43 animals smuggled into Trinidad and Tobago through Icacos

The content originally appeared on: Trinidad and Tobago Newsday

Animals discovered in a cart during an illegal smuggling attempt in Icacos on April 9. – Photo courtesy the Ministry of Agriculture

AGRICULTURE Minister Kazim Hosein has warned that the importation of illegal livestock will not be tolerated.

In a statement on April 9, Hosein said the illicit trade posed grave risks to citizens’ lives.

His warning comes after 43 animals were found during an attempt to smuggle them into Trinidad and Tobago through an illegal entry point in Icacos on April 9.

The statement described the incident as “disturbing.” The statement said at 9.30 am, during a routine patrol, officers saw an incoming vessel with a cart in tow.

As they approached, the vessel came onshore and a trailer tractor was attempting to pull the cart onto the shore.

The release said several people were involved in the operation but quickly fled, leaving the cart behind.

When inspected, the officers found livestock animals.

Hosein vehemently condemned the deplorable and intolerable conditions under which these animals were transported.

“The cruel treatment of these animals is reprehensible and poses a grave threat to both animal welfare and public health.”

He added that “Illegal animal imports violate existing regulations and are a criminal offence punishable by law.”

The statement said the ministry, under the guidance of its chief veterinary officer, is investigating the incident.

The ministry also urged citizens to remain vigilant and promptly report suspicious activities related to illegal animal imports.

In January, the minister also issued a similar warning against the purchase of illegal livestock and agricultural products.

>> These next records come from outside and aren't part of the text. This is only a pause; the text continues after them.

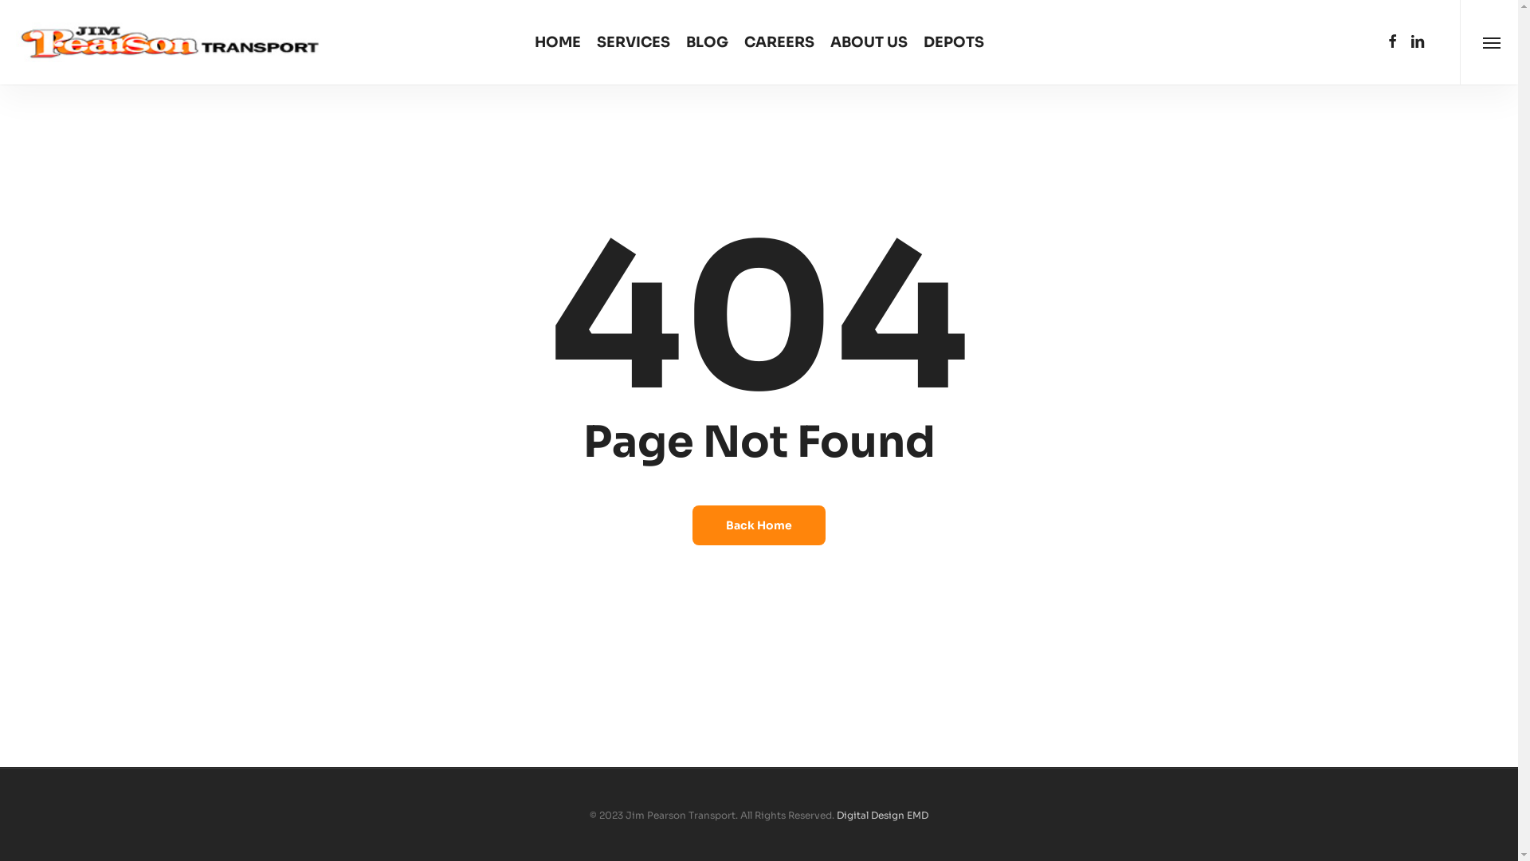 The width and height of the screenshot is (1530, 861). I want to click on 'ABOUT US', so click(868, 41).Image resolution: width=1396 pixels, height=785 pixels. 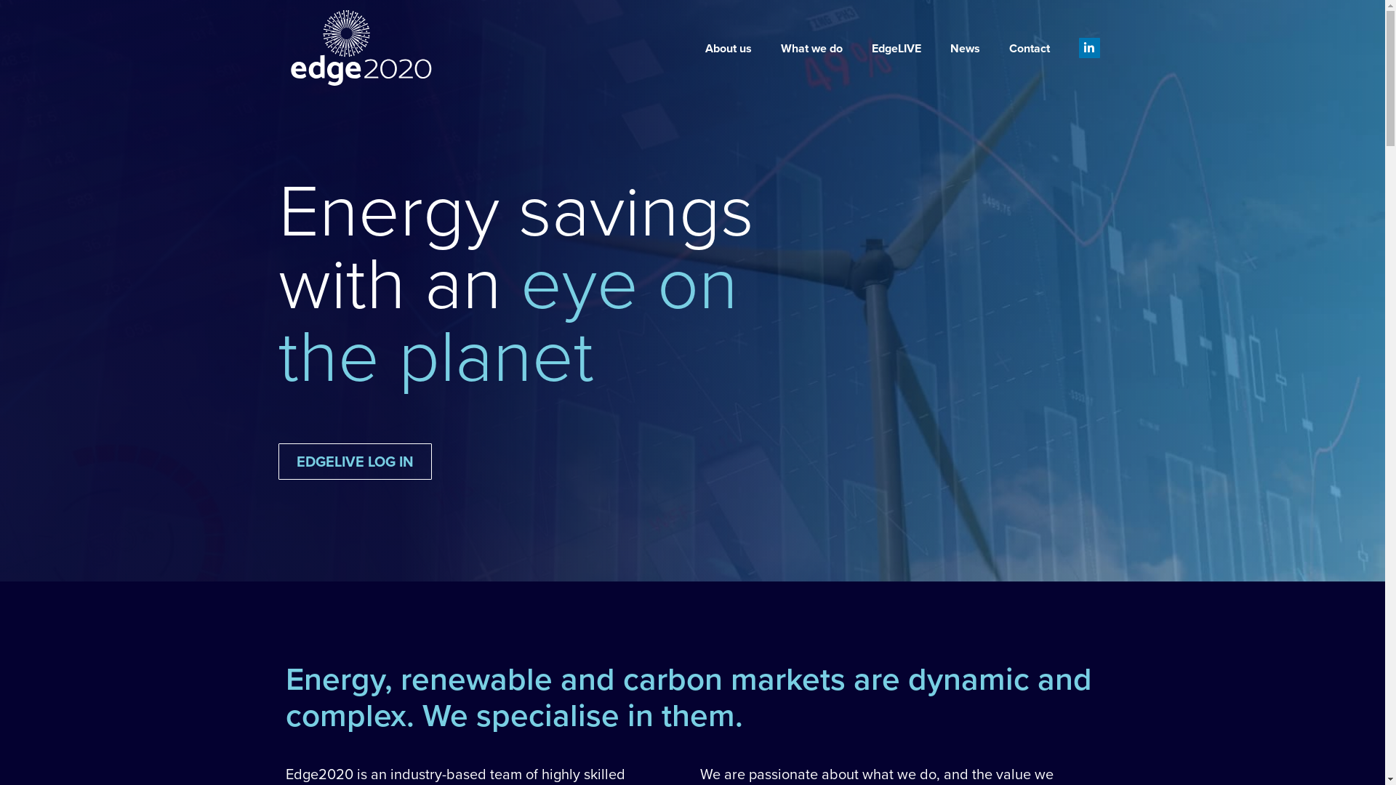 I want to click on 'About us', so click(x=690, y=47).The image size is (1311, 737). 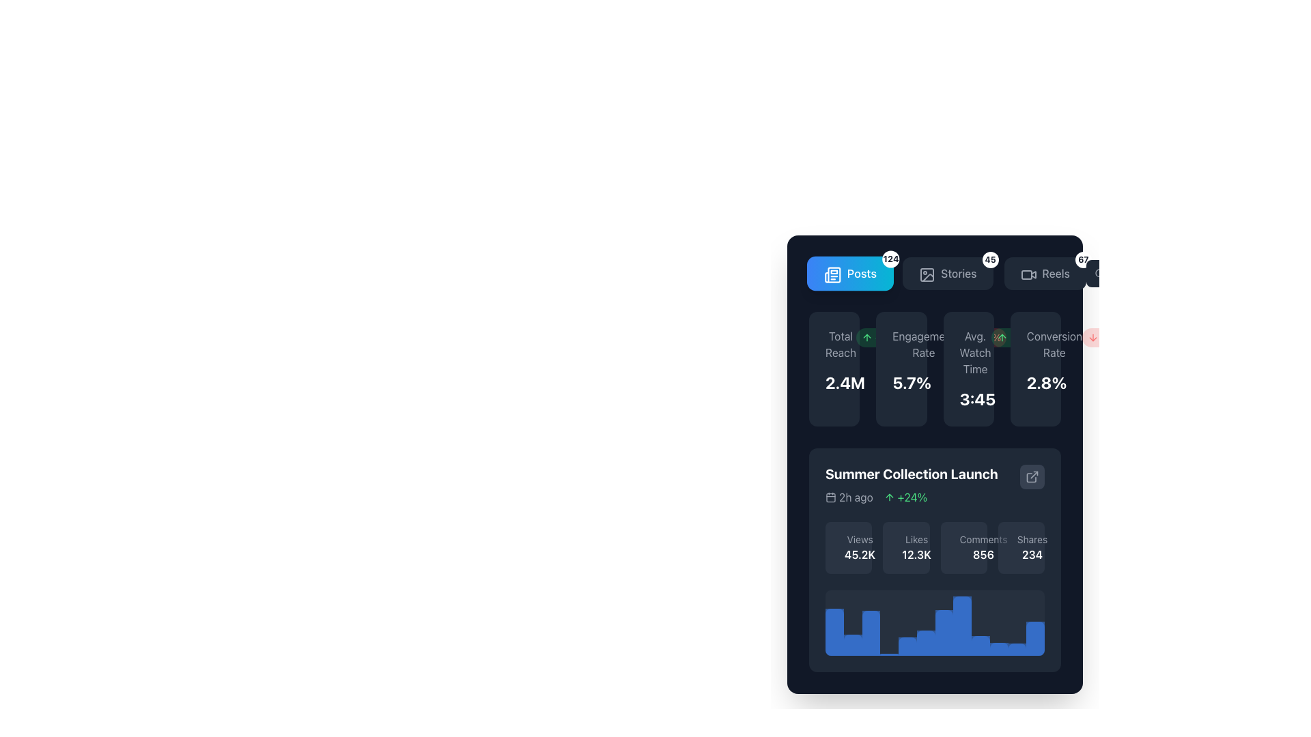 What do you see at coordinates (980, 337) in the screenshot?
I see `the percentage value of the Indicator showing a decrease in engagement rate, located to the right of the 'Engagement Rate' label in the top-right section of the card interface` at bounding box center [980, 337]. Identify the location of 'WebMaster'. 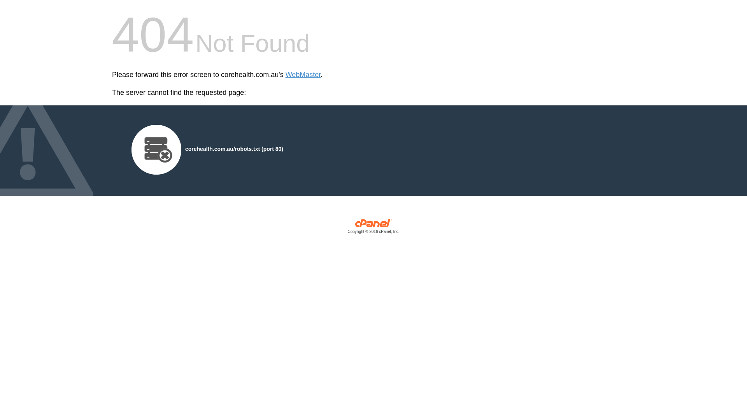
(285, 75). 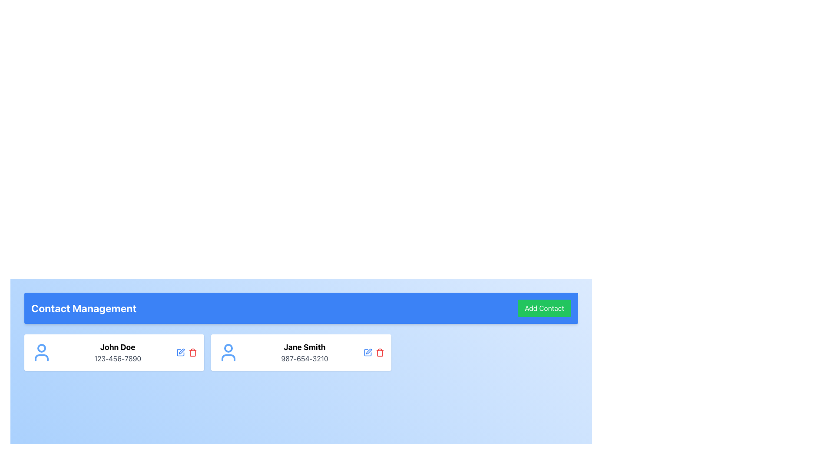 What do you see at coordinates (544, 308) in the screenshot?
I see `the green 'Add Contact' button with rounded corners located to the right of the 'Contact Management' label` at bounding box center [544, 308].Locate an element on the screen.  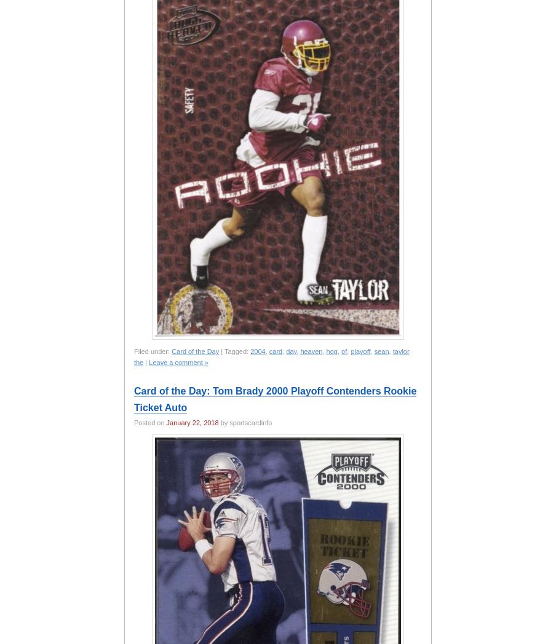
'|' is located at coordinates (145, 363).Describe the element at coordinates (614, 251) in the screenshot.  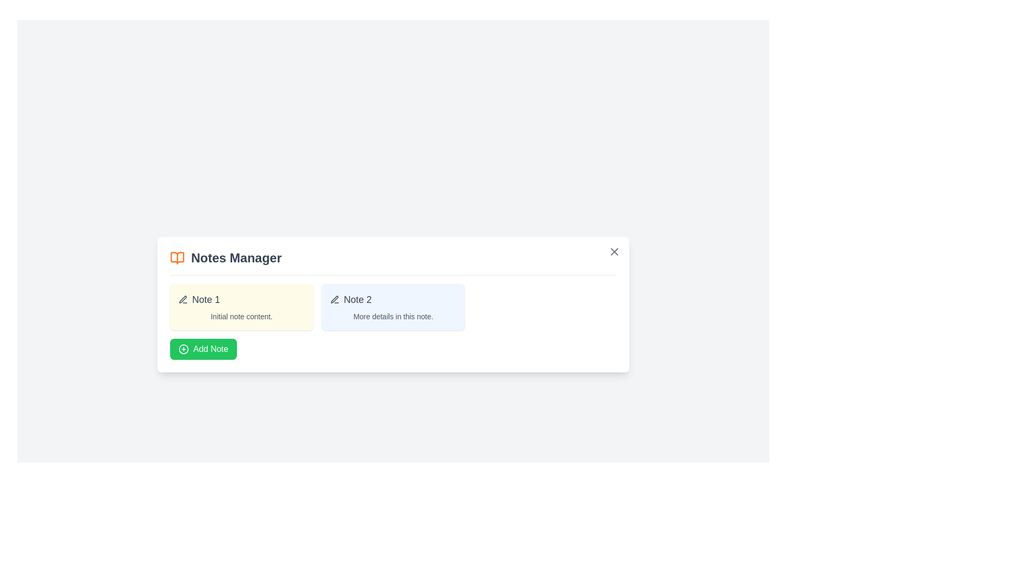
I see `'X' button in the top-right corner of the dialog to close it` at that location.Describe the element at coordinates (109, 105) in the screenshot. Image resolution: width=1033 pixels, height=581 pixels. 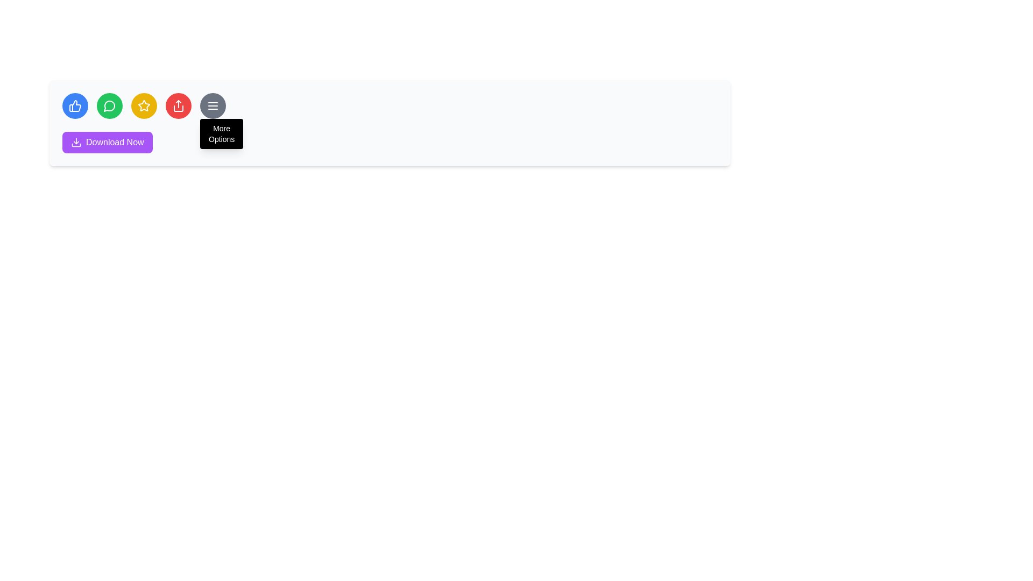
I see `the second icon from the left, which is a circular outline with a chat bubble shape inside` at that location.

He spoke after touring areas across the southern peninsula, including Cedros and Icacos. At the time, the ministry said of particular concern was the “rampant illegal importation of agricultural products and wildlife.”

Hosein warned that all illegal livestock found on sea and farms will be seized and destroyed.

“This illicit activity not only poses a threat to our local ecosystems but also jeopardises the lives and livelihoods of our citizens.”